◆ **JOB**
Copy each line of the data below word for word, changing nothing.

[Pointing data for text and elements]
begin

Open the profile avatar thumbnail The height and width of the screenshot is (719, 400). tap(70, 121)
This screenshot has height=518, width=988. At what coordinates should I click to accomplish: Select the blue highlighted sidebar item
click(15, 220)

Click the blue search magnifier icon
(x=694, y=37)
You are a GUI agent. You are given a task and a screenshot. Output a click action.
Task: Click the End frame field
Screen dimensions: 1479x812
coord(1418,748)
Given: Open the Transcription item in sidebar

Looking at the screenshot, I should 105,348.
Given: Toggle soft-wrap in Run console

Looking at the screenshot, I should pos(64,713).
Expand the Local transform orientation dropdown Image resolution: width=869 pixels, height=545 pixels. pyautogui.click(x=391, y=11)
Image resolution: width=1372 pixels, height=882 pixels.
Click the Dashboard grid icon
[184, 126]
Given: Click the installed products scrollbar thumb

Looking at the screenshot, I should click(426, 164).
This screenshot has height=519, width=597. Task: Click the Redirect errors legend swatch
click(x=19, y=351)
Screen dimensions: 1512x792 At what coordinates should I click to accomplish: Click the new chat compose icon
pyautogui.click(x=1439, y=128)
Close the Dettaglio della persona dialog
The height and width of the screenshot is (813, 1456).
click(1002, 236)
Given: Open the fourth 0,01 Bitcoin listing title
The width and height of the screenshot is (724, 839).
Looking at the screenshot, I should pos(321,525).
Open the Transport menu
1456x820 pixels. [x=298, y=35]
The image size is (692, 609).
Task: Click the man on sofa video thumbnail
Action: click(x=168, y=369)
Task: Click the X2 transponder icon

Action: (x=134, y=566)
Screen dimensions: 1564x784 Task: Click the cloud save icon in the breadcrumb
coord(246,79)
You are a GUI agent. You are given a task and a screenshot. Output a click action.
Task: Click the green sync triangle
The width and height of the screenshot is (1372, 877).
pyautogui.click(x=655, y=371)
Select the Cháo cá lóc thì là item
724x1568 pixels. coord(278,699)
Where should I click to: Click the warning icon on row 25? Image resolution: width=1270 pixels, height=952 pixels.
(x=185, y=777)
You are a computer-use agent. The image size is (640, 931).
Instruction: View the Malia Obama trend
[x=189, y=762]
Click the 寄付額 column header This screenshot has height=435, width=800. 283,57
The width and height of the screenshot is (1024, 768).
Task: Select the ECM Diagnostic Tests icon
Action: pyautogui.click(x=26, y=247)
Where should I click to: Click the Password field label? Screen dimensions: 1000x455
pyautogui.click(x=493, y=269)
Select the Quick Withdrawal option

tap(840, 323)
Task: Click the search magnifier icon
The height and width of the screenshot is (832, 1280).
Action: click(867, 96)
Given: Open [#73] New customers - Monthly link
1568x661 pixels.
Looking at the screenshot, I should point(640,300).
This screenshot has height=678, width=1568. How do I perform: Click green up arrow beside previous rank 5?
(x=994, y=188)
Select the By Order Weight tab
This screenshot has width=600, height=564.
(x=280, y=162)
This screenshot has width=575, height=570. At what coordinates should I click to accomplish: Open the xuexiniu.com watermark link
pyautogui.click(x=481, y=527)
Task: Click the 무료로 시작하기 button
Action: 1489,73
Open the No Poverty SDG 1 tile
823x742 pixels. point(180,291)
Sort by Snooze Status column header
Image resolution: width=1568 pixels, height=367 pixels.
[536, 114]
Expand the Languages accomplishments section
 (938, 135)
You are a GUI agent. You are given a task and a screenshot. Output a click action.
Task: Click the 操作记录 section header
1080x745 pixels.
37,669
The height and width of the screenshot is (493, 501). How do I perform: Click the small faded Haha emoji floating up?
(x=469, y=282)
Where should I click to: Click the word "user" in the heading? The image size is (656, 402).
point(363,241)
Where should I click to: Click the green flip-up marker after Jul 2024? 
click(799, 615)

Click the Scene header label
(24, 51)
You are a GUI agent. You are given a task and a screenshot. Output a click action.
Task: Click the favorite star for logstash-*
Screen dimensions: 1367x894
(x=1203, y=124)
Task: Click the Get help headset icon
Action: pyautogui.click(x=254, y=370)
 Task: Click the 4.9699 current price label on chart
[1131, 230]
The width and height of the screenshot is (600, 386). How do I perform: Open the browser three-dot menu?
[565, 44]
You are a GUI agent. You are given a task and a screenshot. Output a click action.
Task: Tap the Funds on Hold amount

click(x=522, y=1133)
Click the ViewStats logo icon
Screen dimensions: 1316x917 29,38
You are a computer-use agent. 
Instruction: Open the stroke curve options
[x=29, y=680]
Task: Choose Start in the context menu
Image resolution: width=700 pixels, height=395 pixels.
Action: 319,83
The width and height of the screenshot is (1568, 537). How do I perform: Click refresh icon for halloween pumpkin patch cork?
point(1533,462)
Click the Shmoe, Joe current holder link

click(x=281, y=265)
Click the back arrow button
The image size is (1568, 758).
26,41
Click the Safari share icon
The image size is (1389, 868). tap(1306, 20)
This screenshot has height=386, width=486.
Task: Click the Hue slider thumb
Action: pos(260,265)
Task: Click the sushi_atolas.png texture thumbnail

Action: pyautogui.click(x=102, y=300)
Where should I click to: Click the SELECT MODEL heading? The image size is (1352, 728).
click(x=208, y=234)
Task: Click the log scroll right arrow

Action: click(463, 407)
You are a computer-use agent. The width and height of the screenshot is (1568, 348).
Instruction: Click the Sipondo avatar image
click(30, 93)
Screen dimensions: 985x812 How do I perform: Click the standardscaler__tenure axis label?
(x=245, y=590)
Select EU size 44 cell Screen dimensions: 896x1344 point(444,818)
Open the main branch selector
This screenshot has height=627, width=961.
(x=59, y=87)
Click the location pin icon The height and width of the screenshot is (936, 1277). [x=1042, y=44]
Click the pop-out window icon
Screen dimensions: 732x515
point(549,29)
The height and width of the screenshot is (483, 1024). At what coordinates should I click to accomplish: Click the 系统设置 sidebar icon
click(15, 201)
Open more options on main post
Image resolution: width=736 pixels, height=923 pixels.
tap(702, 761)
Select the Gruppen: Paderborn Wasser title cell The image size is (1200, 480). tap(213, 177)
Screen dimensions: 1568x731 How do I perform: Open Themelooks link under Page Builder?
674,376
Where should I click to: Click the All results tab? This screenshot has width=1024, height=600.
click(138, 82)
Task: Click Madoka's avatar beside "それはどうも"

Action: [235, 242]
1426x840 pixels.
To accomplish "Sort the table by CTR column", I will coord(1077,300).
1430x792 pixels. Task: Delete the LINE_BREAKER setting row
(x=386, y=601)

end

◆ **COMPLETED TASK**
Open the profile avatar thumbnail The height and width of the screenshot is (719, 400). tap(70, 121)
This screenshot has height=518, width=988. At what coordinates should I click to accomplish: Select the blue highlighted sidebar item
click(15, 220)

Click the blue search magnifier icon
(x=694, y=37)
You are a GUI agent. You are given a task and a screenshot. Output a click action.
Task: Click the End frame field
Screen dimensions: 1479x812
coord(1418,748)
Given: Open the Transcription item in sidebar

Looking at the screenshot, I should 105,348.
Given: Toggle soft-wrap in Run console

Looking at the screenshot, I should pos(64,713).
Expand the Local transform orientation dropdown Image resolution: width=869 pixels, height=545 pixels. pyautogui.click(x=391, y=11)
Image resolution: width=1372 pixels, height=882 pixels.
Click the Dashboard grid icon
[184, 126]
Given: Click the installed products scrollbar thumb

Looking at the screenshot, I should click(426, 164).
This screenshot has height=519, width=597. Task: Click the Redirect errors legend swatch
click(x=19, y=351)
Screen dimensions: 1512x792 At what coordinates should I click to accomplish: Click the new chat compose icon
pyautogui.click(x=1439, y=128)
Close the Dettaglio della persona dialog
The height and width of the screenshot is (813, 1456).
click(1002, 236)
Given: Open the fourth 0,01 Bitcoin listing title
The width and height of the screenshot is (724, 839).
Looking at the screenshot, I should pos(321,525).
Open the Transport menu
1456x820 pixels. [x=298, y=35]
The image size is (692, 609).
Task: Click the man on sofa video thumbnail
Action: click(x=168, y=369)
Task: Click the X2 transponder icon

Action: (x=134, y=566)
Screen dimensions: 1564x784 Task: Click the cloud save icon in the breadcrumb
coord(246,79)
You are a GUI agent. You are given a task and a screenshot. Output a click action.
Task: Click the green sync triangle
The width and height of the screenshot is (1372, 877).
pyautogui.click(x=655, y=371)
Select the Cháo cá lóc thì là item
724x1568 pixels. coord(278,699)
Where should I click to: Click the warning icon on row 25? Image resolution: width=1270 pixels, height=952 pixels.
(x=185, y=777)
You are a computer-use agent. The image size is (640, 931).
Instruction: View the Malia Obama trend
[x=189, y=762]
Click the 寄付額 column header This screenshot has height=435, width=800. 283,57
The width and height of the screenshot is (1024, 768).
Task: Select the ECM Diagnostic Tests icon
Action: pyautogui.click(x=26, y=247)
Where should I click to: Click the Password field label? Screen dimensions: 1000x455
pyautogui.click(x=493, y=269)
Select the Quick Withdrawal option

tap(840, 323)
Task: Click the search magnifier icon
The height and width of the screenshot is (832, 1280).
Action: click(867, 96)
Given: Open [#73] New customers - Monthly link
1568x661 pixels.
Looking at the screenshot, I should point(640,300).
This screenshot has height=678, width=1568. How do I perform: Click green up arrow beside previous rank 5?
(x=994, y=188)
Select the By Order Weight tab
This screenshot has width=600, height=564.
(x=280, y=162)
This screenshot has width=575, height=570. At what coordinates should I click to accomplish: Open the xuexiniu.com watermark link
pyautogui.click(x=481, y=527)
Task: Click the 무료로 시작하기 button
Action: 1489,73
Open the No Poverty SDG 1 tile
823x742 pixels. point(180,291)
Sort by Snooze Status column header
Image resolution: width=1568 pixels, height=367 pixels.
[536, 114]
Expand the Languages accomplishments section
 (938, 135)
You are a GUI agent. You are given a task and a screenshot. Output a click action.
Task: Click the 操作记录 section header
1080x745 pixels.
37,669
The height and width of the screenshot is (493, 501). How do I perform: Click the small faded Haha emoji floating up?
(x=469, y=282)
Where should I click to: Click the word "user" in the heading? The image size is (656, 402).
point(363,241)
Where should I click to: Click the green flip-up marker after Jul 2024? 
click(799, 615)

Click the Scene header label
(24, 51)
You are a GUI agent. You are given a task and a screenshot. Output a click action.
Task: Click the favorite star for logstash-*
Screen dimensions: 1367x894
(x=1203, y=124)
Task: Click the Get help headset icon
Action: pyautogui.click(x=254, y=370)
 Task: Click the 4.9699 current price label on chart
[1131, 230]
The width and height of the screenshot is (600, 386). How do I perform: Open the browser three-dot menu?
[565, 44]
You are a GUI agent. You are given a task and a screenshot. Output a click action.
Task: Tap the Funds on Hold amount

click(x=522, y=1133)
Click the ViewStats logo icon
Screen dimensions: 1316x917 29,38
You are a computer-use agent. 
Instruction: Open the stroke curve options
[x=29, y=680]
Task: Choose Start in the context menu
Image resolution: width=700 pixels, height=395 pixels.
Action: 319,83
The width and height of the screenshot is (1568, 537). How do I perform: Click refresh icon for halloween pumpkin patch cork?
point(1533,462)
Click the Shmoe, Joe current holder link

click(x=281, y=265)
Click the back arrow button
The image size is (1568, 758).
26,41
Click the Safari share icon
The image size is (1389, 868). tap(1306, 20)
This screenshot has height=386, width=486.
Task: Click the Hue slider thumb
Action: pos(260,265)
Task: Click the sushi_atolas.png texture thumbnail

Action: pyautogui.click(x=102, y=300)
Where should I click to: Click the SELECT MODEL heading? The image size is (1352, 728).
click(x=208, y=234)
Task: Click the log scroll right arrow

Action: click(463, 407)
You are a computer-use agent. The width and height of the screenshot is (1568, 348).
Instruction: Click the Sipondo avatar image
click(30, 93)
Screen dimensions: 985x812 How do I perform: Click the standardscaler__tenure axis label?
(x=245, y=590)
Select EU size 44 cell Screen dimensions: 896x1344 point(444,818)
Open the main branch selector
This screenshot has height=627, width=961.
(x=59, y=87)
Click the location pin icon The height and width of the screenshot is (936, 1277). [x=1042, y=44]
Click the pop-out window icon
Screen dimensions: 732x515
point(549,29)
The height and width of the screenshot is (483, 1024). At what coordinates should I click to accomplish: Click the 系统设置 sidebar icon
click(15, 201)
Open more options on main post
Image resolution: width=736 pixels, height=923 pixels.
tap(702, 761)
Select the Gruppen: Paderborn Wasser title cell The image size is (1200, 480). tap(213, 177)
Screen dimensions: 1568x731 How do I perform: Open Themelooks link under Page Builder?
674,376
Where should I click to: Click the All results tab? This screenshot has width=1024, height=600.
click(138, 82)
Task: Click Madoka's avatar beside "それはどうも"

Action: [235, 242]
1426x840 pixels.
To accomplish "Sort the table by CTR column", I will coord(1077,300).
1430x792 pixels. Task: Delete the LINE_BREAKER setting row
(x=386, y=601)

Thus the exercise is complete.